» **WHAT IS ASKED**
1. Translate this sentence from the estimation function documentation into Spanish: "Currently, 'VGAM' (default), 'nnet', and 'mclogit' are supported."
2. Answer these questions using the estimation function documentation:
(a) When are the arguments 'fromvar', 'tovar', and 'controls' used?
(b) What is a fully interacted model equivalent to?
(c) Which function is used for estimation when the package is 'nnet'?
3. In the estimation function documentation, switch "starting states" to "origin states" and write out the stretch from "If 'full=TRUE' a" through "a regression equation.".

» **PROVIDED PASSAGE**
┌────────

The argument 'data' takes a data set in transition format. The model formula can either be specified by using the argument 'formula'. Alternatively, it can be specified with the arguments 'fromvar', 'tovar', and 'controls'. These are used if 'formula' is not specified. 'fromvar' takes the name of the variable with the starting state as a character string, 'tovar' the same for the receiving state, and 'controls' is an optional vector of control variables. 'fromvar' and 'tovar' have default values which match other functions of this package, making them a convenient alternative to 'formula' (see example).

If 'full=TRUE' a fully interacted model will be estimated in which each control variable is interacted with all starting states. This is equivalent to a full or unconstrained multistate model in which each transition is a regression equation.

The argument 'package' is used choose the package used for estimation. Currently, 'VGAM' (default), 'nnet', and 'mclogit' are supported. The functions used for estimation are, respectively, 'vgam', 'multinom', and 'mblogit'. Arguments for these functions are passed via '...'.

└────────

» **DATA**
┌────────

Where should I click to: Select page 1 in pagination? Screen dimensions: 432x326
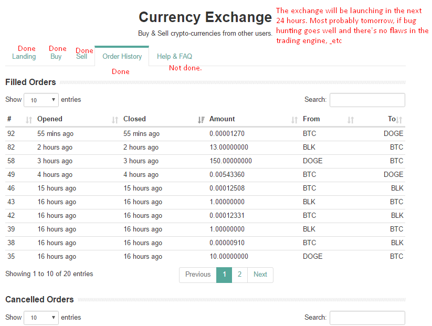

└────────

» **ANSWER SET**
1. Actualmente, se admiten 'VGAM' (predeterminado), 'nnet' y 'mclogit'.

2.
(a) They are used if 'formula' is not specified.
(b) A full or unconstrained multistate model in which each transition is a regression equation.
(c) 'multinom'.

3.
If 'full=TRUE' a fully interacted model will be estimated in which each control variable is interacted with all origin states. This is equivalent to a full or unconstrained multistate model in which each transition is a regression equation.